Directions for this task: What you return should be every line below, word for word, and none of the images.

Stored items
----

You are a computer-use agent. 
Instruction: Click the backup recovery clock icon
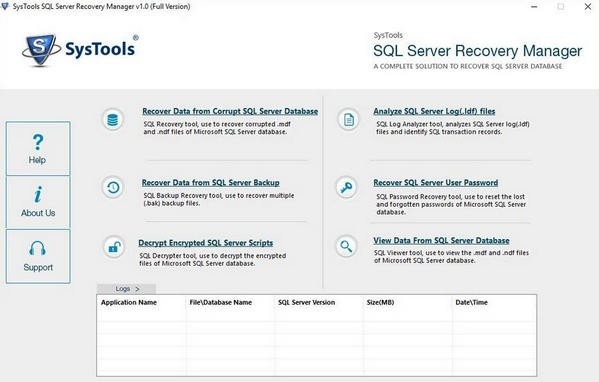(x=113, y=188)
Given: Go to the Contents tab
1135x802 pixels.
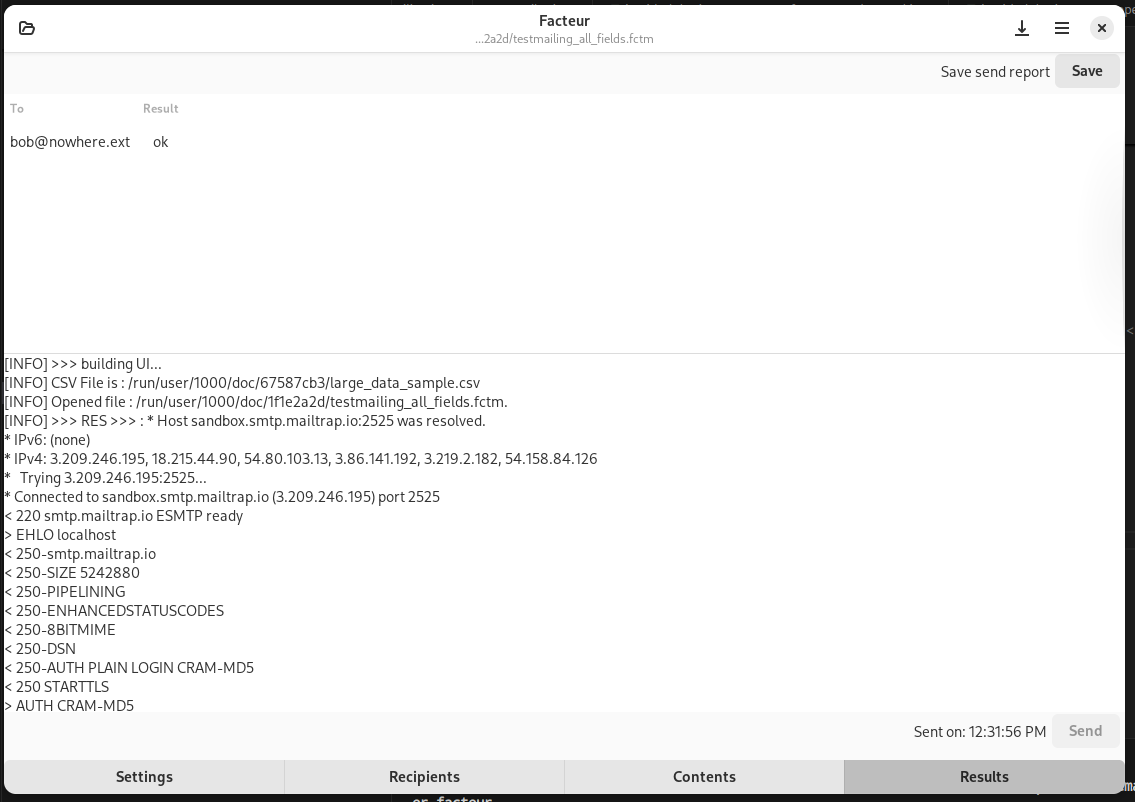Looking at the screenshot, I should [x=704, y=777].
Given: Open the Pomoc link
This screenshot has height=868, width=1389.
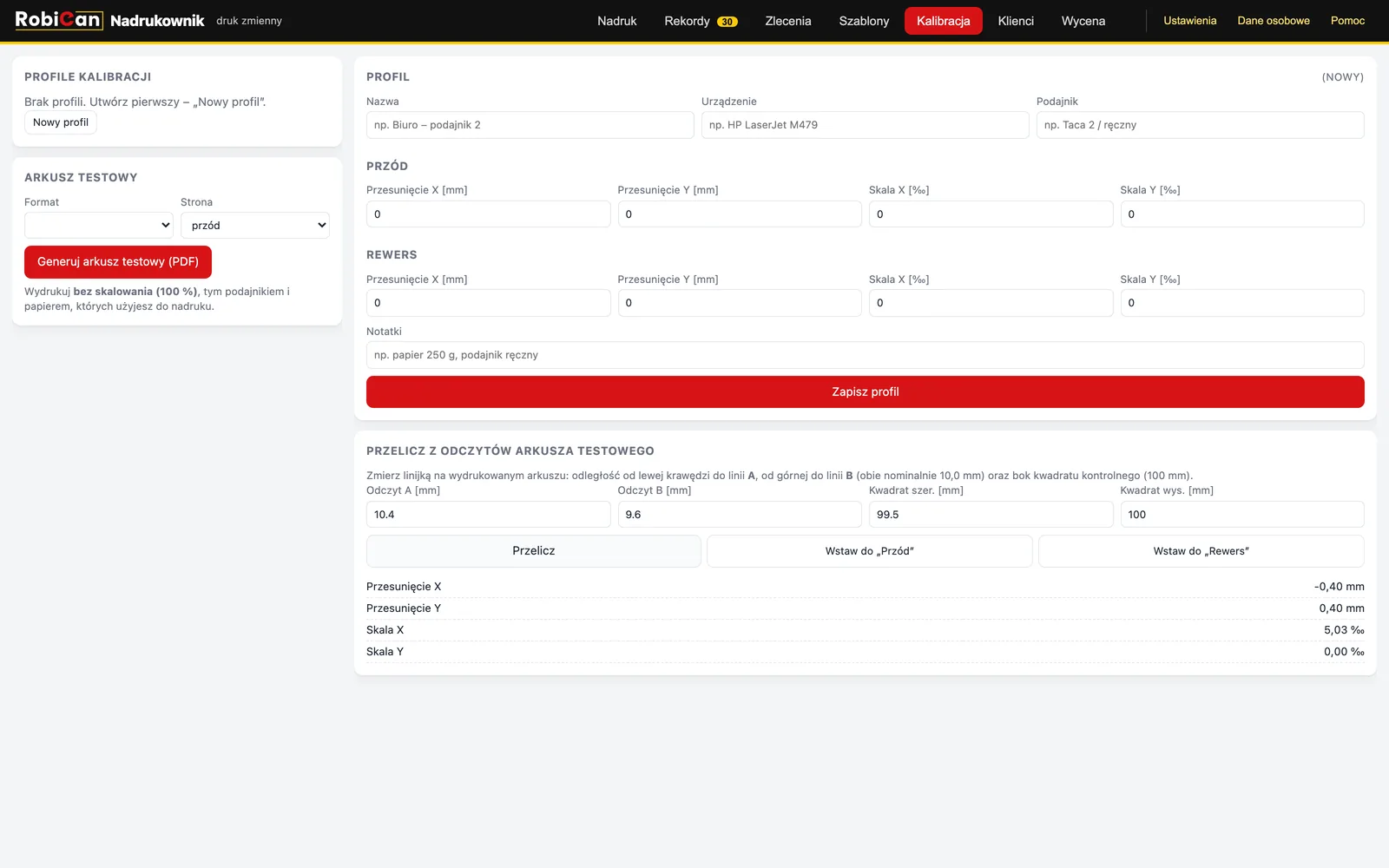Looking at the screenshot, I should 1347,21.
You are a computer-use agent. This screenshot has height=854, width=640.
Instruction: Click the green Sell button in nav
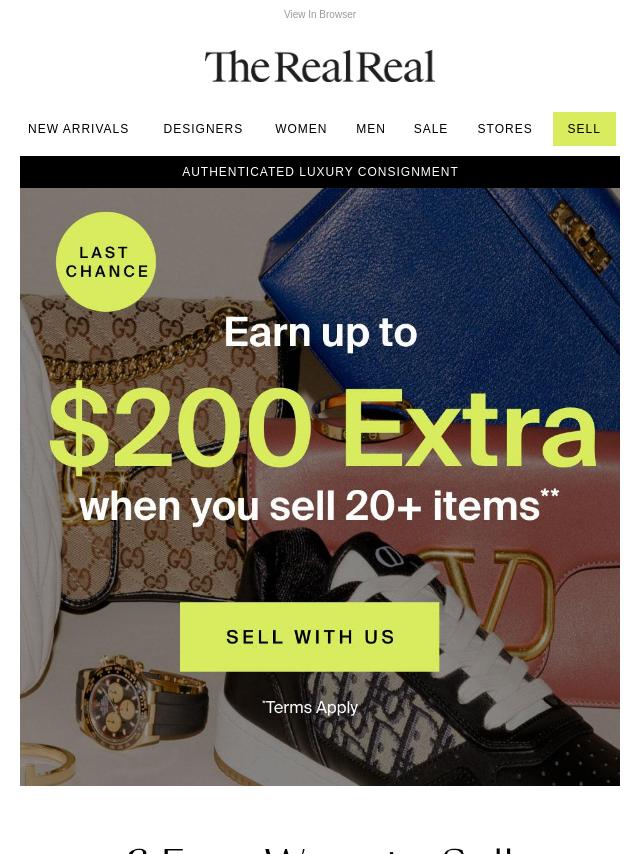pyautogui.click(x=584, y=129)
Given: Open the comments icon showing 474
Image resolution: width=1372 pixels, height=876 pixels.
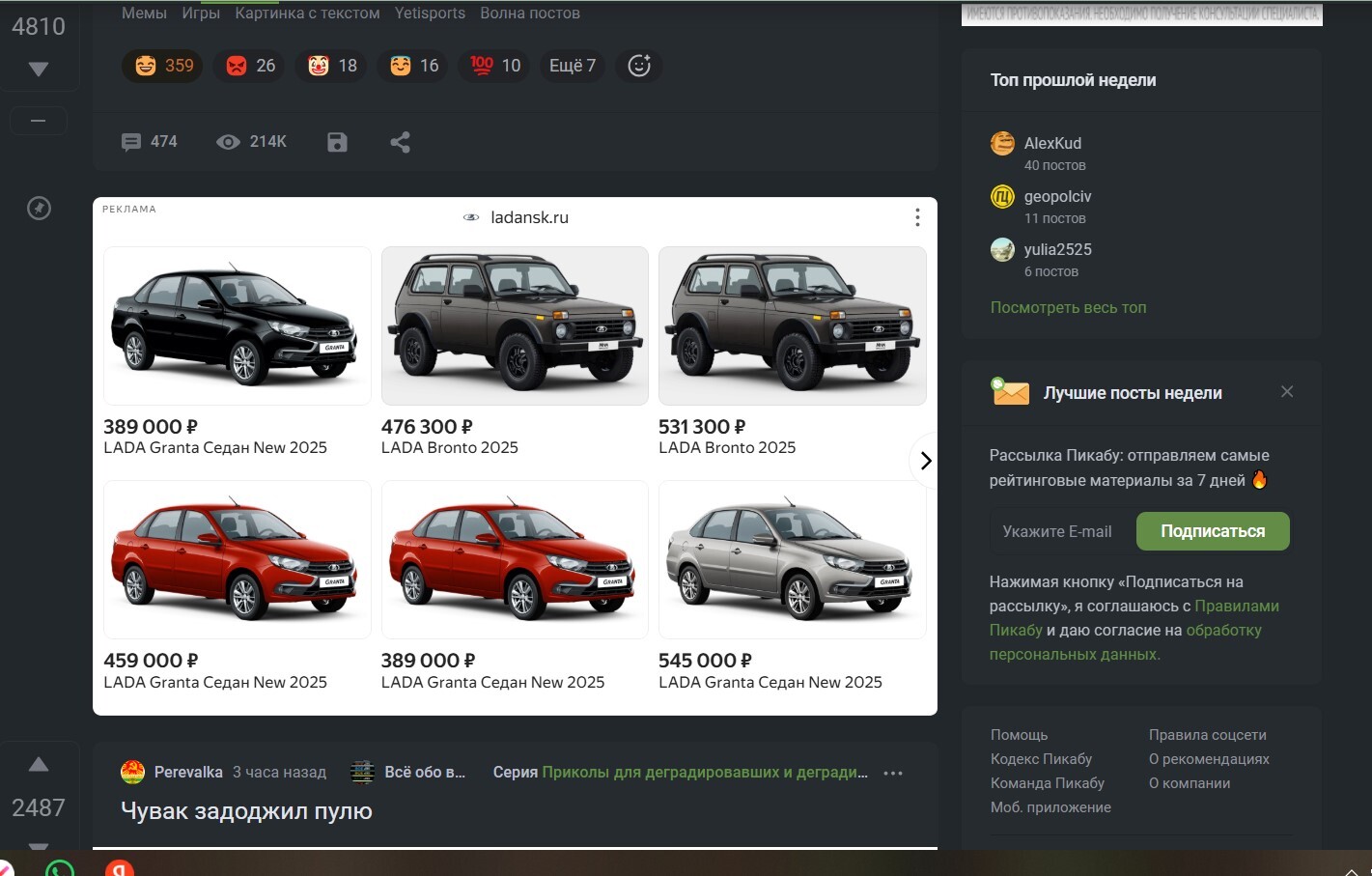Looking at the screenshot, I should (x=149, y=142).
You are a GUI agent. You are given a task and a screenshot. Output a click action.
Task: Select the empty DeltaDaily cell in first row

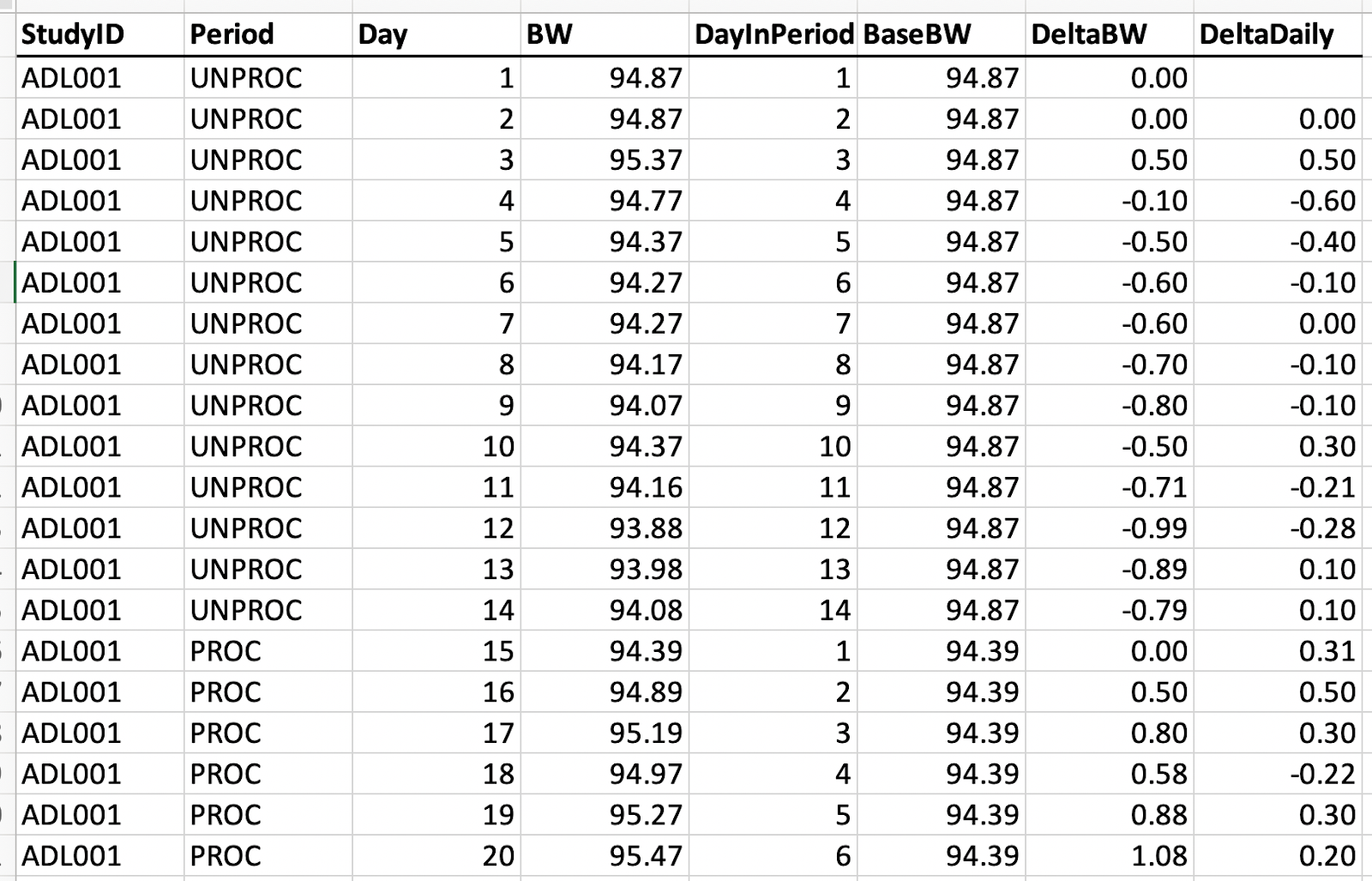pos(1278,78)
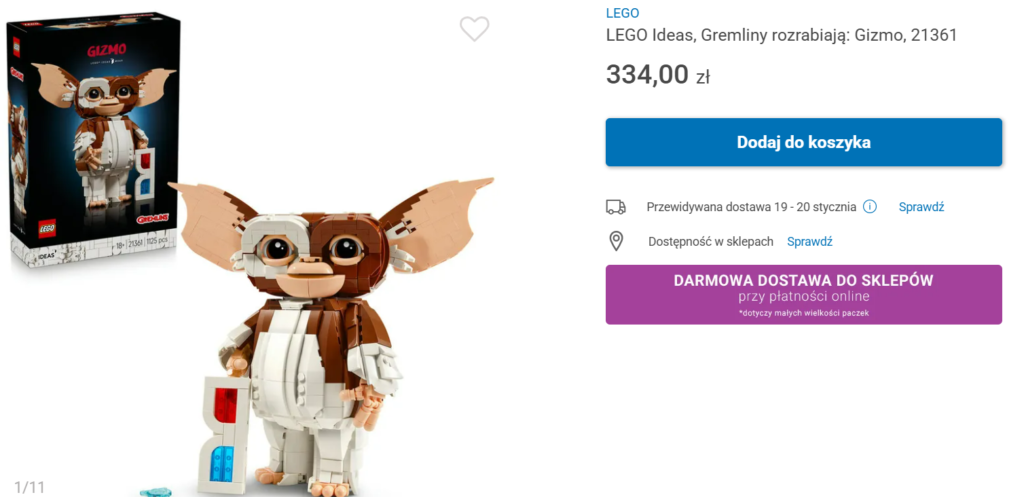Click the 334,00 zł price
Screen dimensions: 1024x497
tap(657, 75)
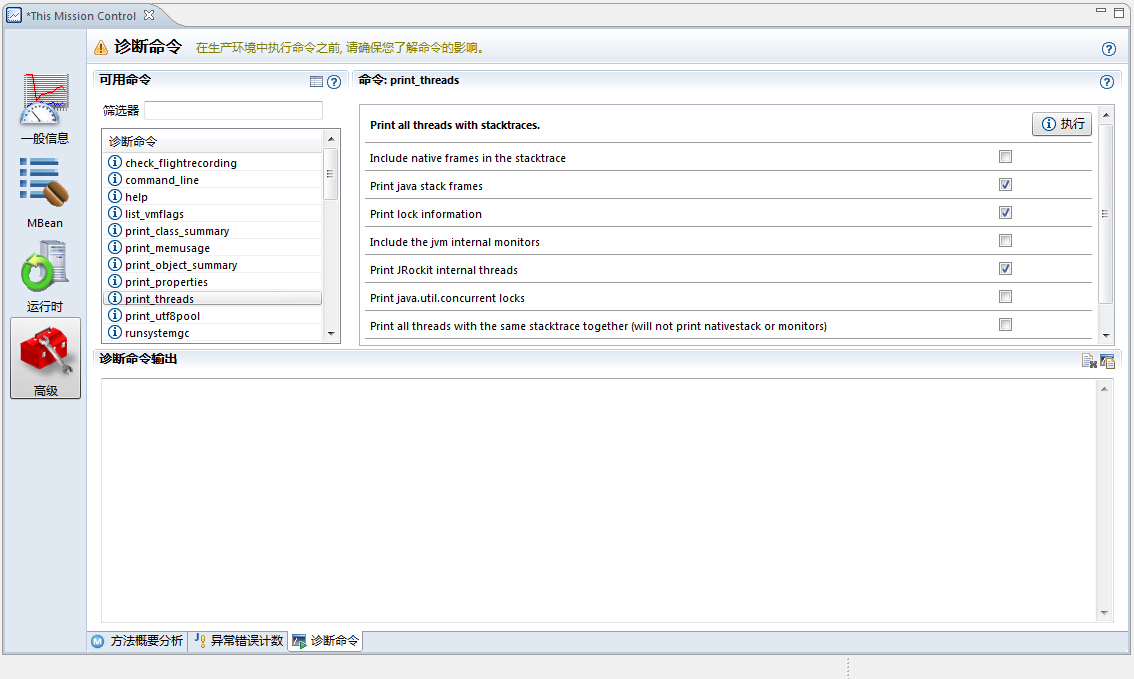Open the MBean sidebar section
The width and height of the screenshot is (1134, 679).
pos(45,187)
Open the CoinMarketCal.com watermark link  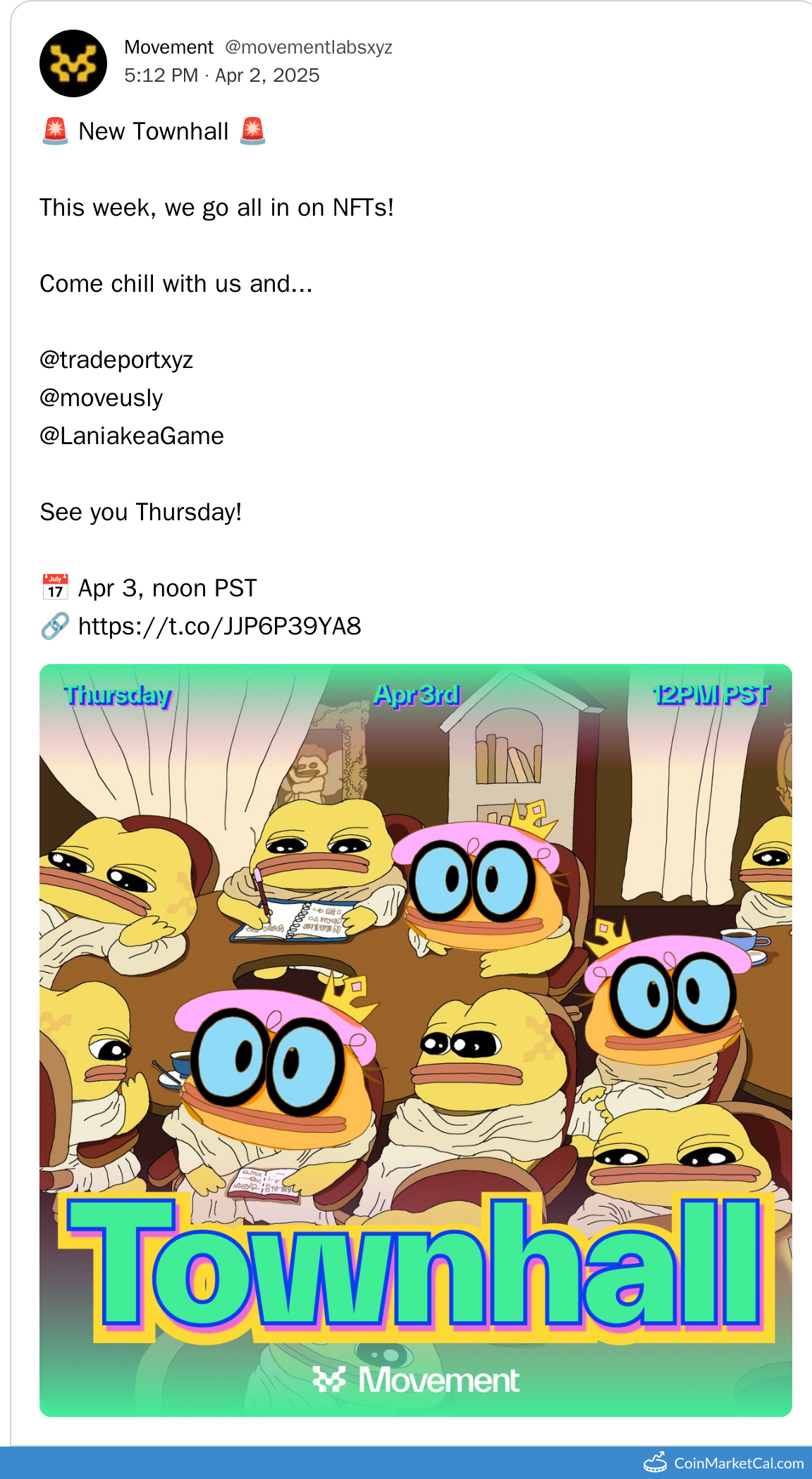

----

Written answer:
You are a computer-use agent. 
Instruction: Click the backup recovery clock icon
(x=113, y=188)
Given: Go to the Contents tab
1135x802 pixels.
Looking at the screenshot, I should [x=704, y=777].
Given: Open the Pomoc link
This screenshot has height=868, width=1389.
Looking at the screenshot, I should 1347,21.
You are a computer-use agent. This screenshot has height=854, width=640.
Instruction: Click the green Sell button in nav
pyautogui.click(x=584, y=129)
Given: Open the comments icon showing 474
Image resolution: width=1372 pixels, height=876 pixels.
Looking at the screenshot, I should (x=149, y=142).
You are a GUI agent. You are given a task and a screenshot. Output a click action.
Task: Select the empty DeltaDaily cell in first row

pos(1278,78)
Click the 334,00 zł price
Screen dimensions: 1024x497
tap(657, 75)
Open the MBean sidebar section
The width and height of the screenshot is (1134, 679).
pos(45,187)
Open the CoinMarketCal.com watermark link  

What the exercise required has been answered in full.